We need to have a real conversation about the quality of guidance coming out of the security industry, especially as it tries to grapple with generative AI. I recently stumbled across OWASP's GenAI Security Project. It has a "top ten" list for generative AI risks. Some entries were so high-level and toothless that they might as well have said, "Using AI is risky." No actionable insight. No guidance developers can use. Just another checkbox list destined to get plastered on PowerPoints and shoved into policy decks.
Consider this: "LLM applications have the potential to reveal sensitive information, proprietary algorithms, or other confidential details through their output." Yes, and water is wet. If the only takeaway from your security list is "Be scared of AI," then you’re not helping engineers make better decisions; you’re just fear-mongering.
Meanwhile, I was testing Replit, one of the most popular GenAI-enabled coding platforms, to spin up a basic React + Postgres app. Out of curiosity, I asked it, "Are we encrypting passwords in the database?" Not only did it catch that passwords were stored in plain text, but it fixed the implementation using bcrypt, migrated existing users, updated endpoints, and verified it all in minutes. It understood what mattered and got the job done, with no fear-driven messaging and a clear, practical impact.
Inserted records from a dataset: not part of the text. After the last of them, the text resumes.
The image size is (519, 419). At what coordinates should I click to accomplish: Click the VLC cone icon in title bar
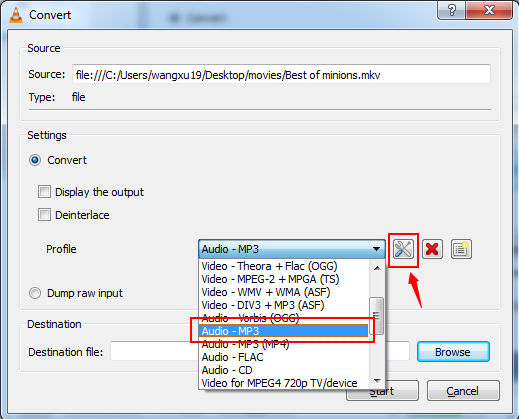point(15,15)
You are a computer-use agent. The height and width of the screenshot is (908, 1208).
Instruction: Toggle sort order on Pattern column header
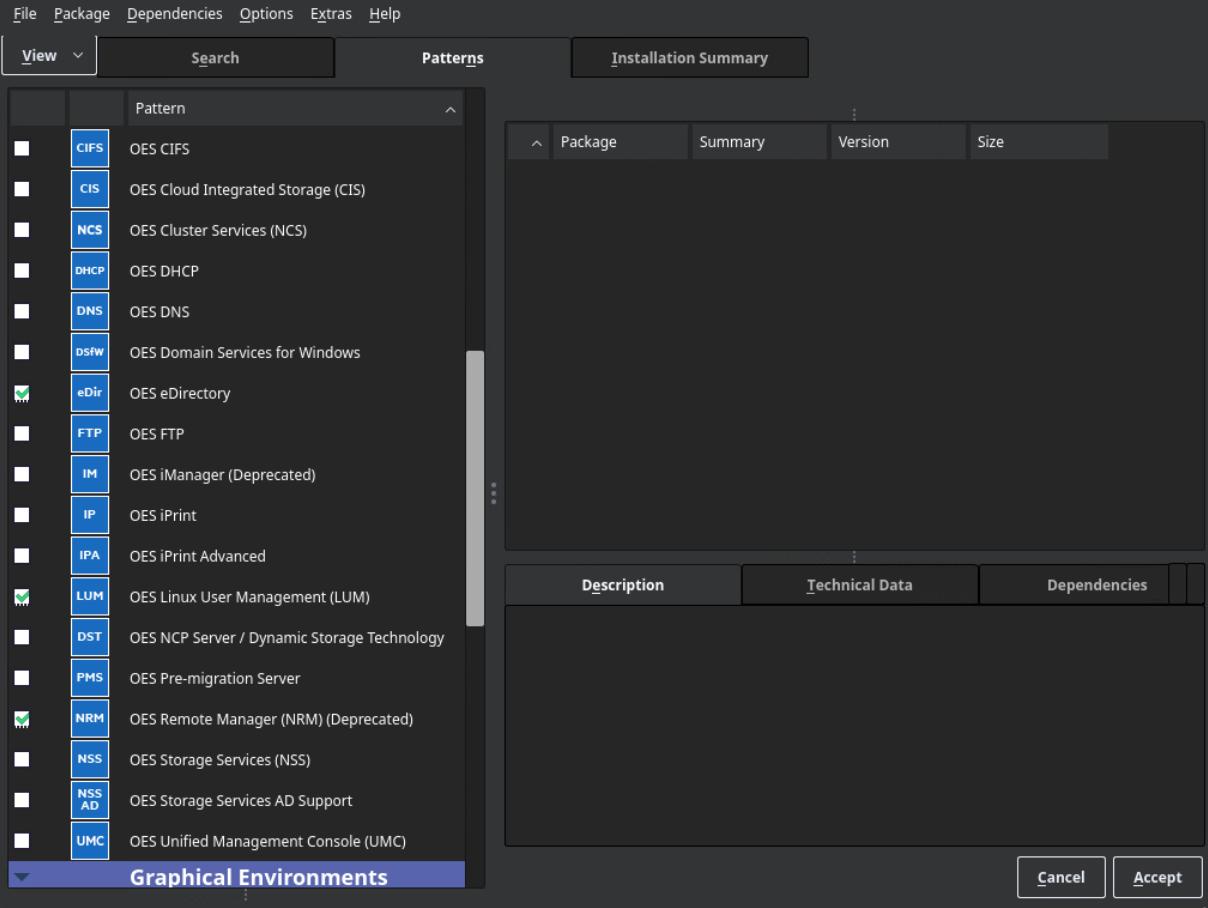(295, 108)
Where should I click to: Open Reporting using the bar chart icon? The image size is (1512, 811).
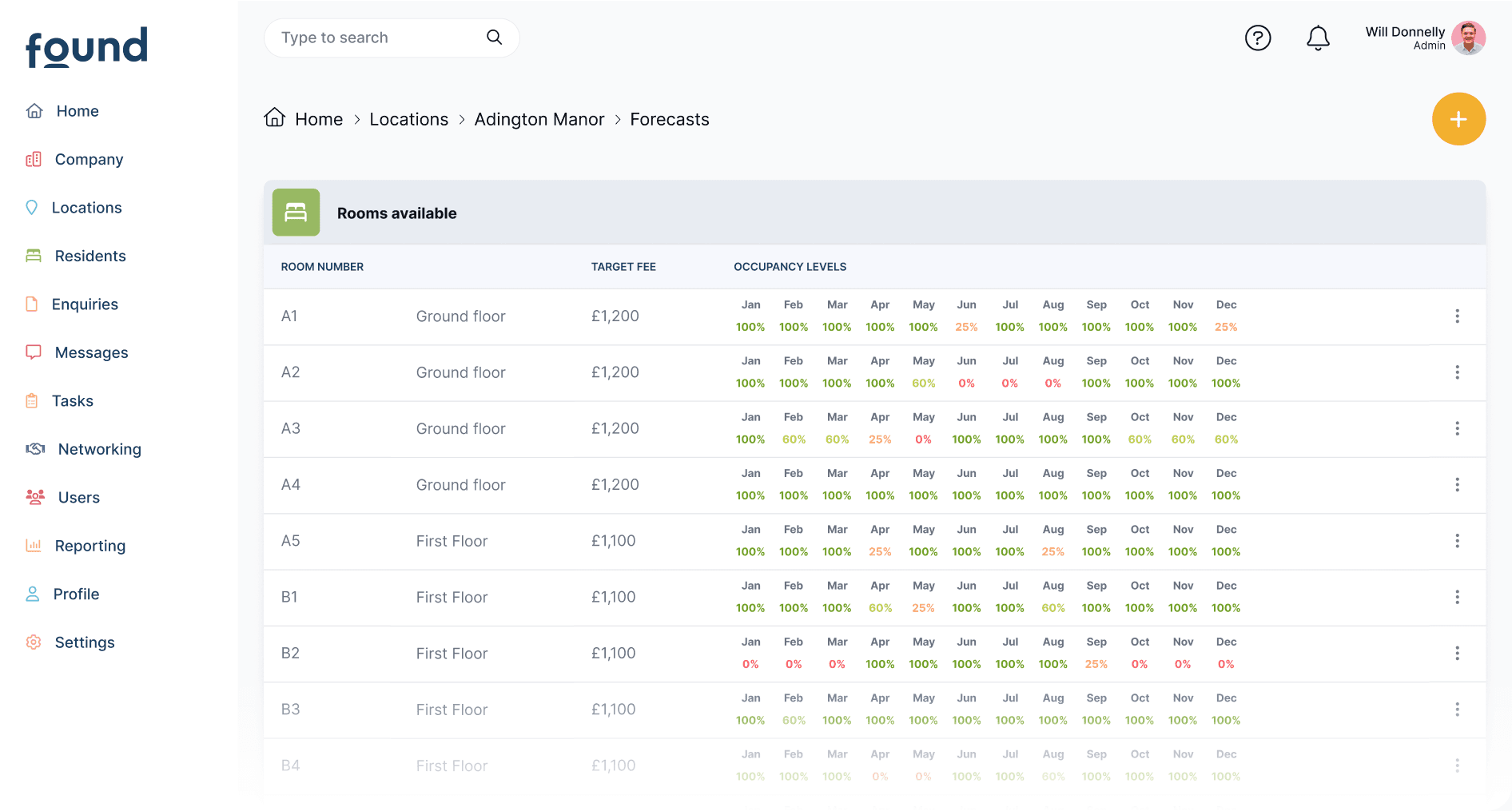[x=33, y=545]
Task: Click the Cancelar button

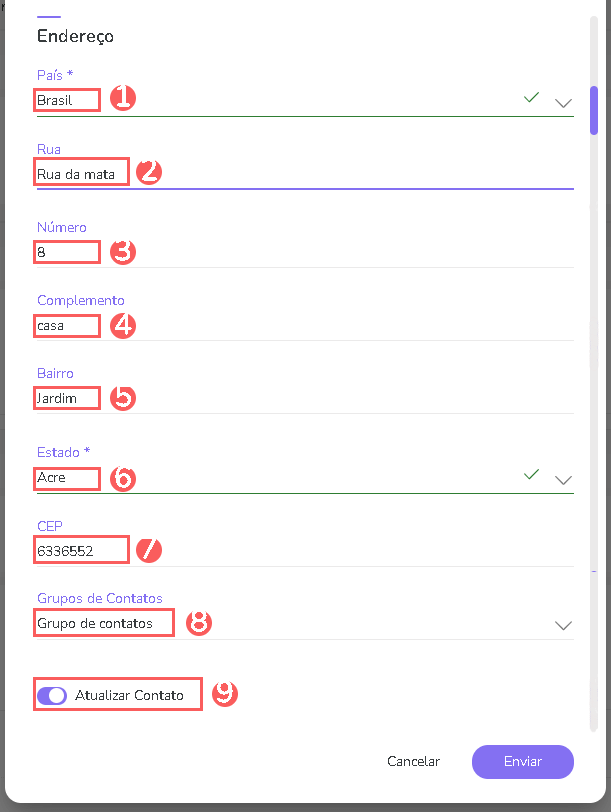Action: tap(413, 761)
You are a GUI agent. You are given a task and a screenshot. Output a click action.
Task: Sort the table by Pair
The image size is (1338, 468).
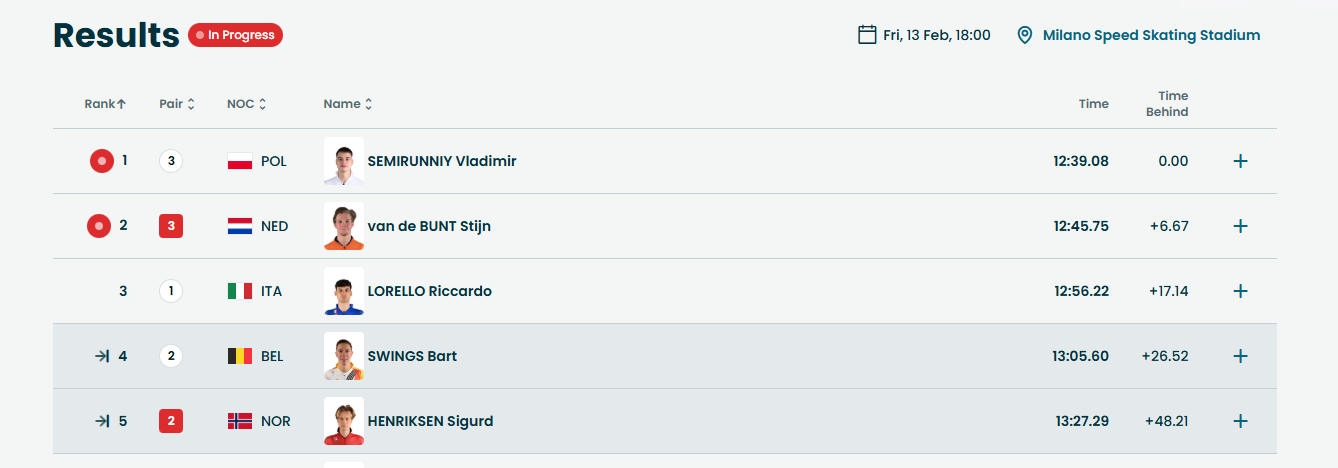177,104
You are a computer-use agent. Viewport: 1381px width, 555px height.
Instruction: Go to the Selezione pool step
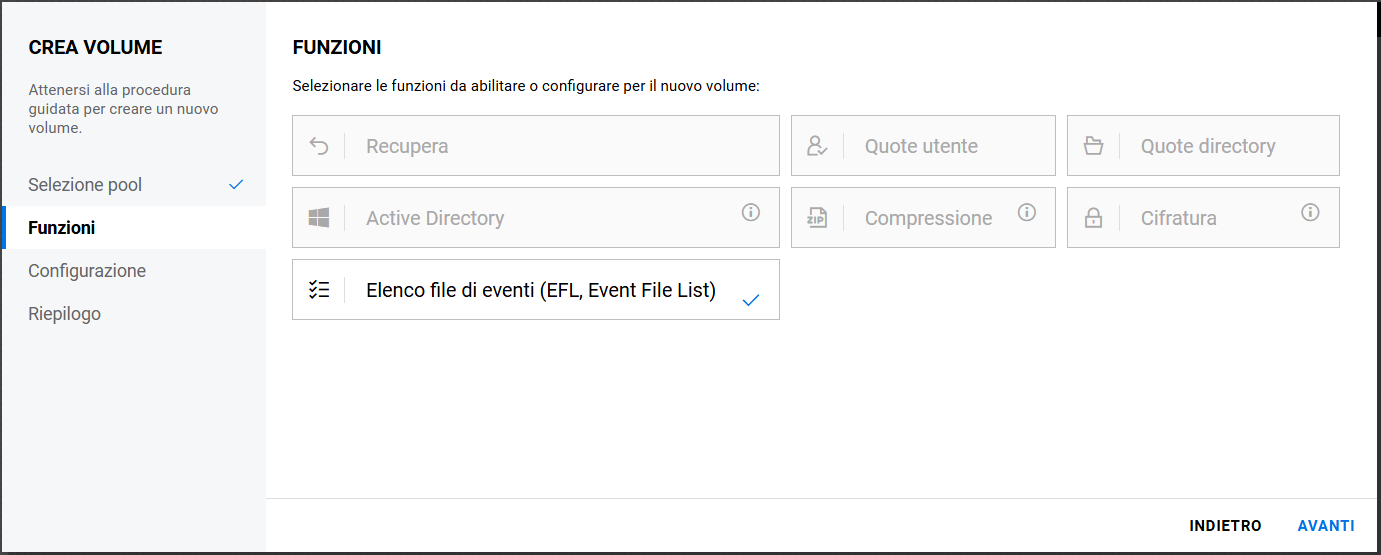pos(85,185)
That’s the disconnect. On one side, you have AI tooling that’s starting to understand real-world engineering concerns and fix them. On the other, you have security guidance that reads like it was written by someone who’s never shipped a line of code.
Real-world tooling decisions are already reshaping the baseline for secure development, and the security industry’s inability to reflect this shift in its guidance is where the real gap lies.
Real-World Tools Are Already Setting a New Security Baseline
That brings me to something worth celebrating: Replit just released separate dev and prod environments. A huge step forward for vibe coding. But here's the kicker: no security list is talking about that. Where’s the guidance telling developers to separate secrets, use platform features properly, and avoid leaking sensitive data into live systems? Crickets.
This is basic stuff. And yet, it’s ignored in favor of buzzwords like injection, poisoning, and embedding, as if security needs to sound like a sci-fi thriller to be taken seriously. That kind of jargon isn't just unhelpful, it's harmful. It makes security feel abstract and theatrical, rather than something engineers can own and improve.
If we want developers to care about security, we need to meet them where they are. That means talking about real tools, real workflows, and real fixes. Bake security into the platform. Teach developers how to use what they already have. And for the love of all things sane, stop flooding them with performative risk lists that amount to "You could be hacked."
What Modern Security Practices Should Actually Look Like
This is why Crash Override exists. Because helping engineering teams actually see what’s happening in their builds and environments—deeply and automatically—is what drives real security improvements. With deep build inspection, we’re not just comparing code diffs. We’re tracking everything that influences the software, including third-party packages, build scripts, registry behaviors, and even beaconing. We show what changed, who changed it, and how it affects what’s running in prod.
This isn’t just a better way to catch issues; it's a more effective way to do so. It’s a fundamentally smarter way to approach engineering. It’s about giving teams the complete catalog and change ledger for their entire software stack, so they’re not stuck navigating a black box and can understand exactly how their software is built, deployed, and changed over time. It’s what Engineering Relationship Management is all about: restoring clarity, driving prioritization, and enabling smarter decisions from code to cloud.
Security isn’t a feeling to chase or a mood to capture; it’s a deliberate strategy rooted in understanding what exists, knowing how it’s changing, and giving engineers the context they need to take decisive action. That starts with a complete picture of the environment, trust in the tools they’re using, and the space to build secure software without the theatrics.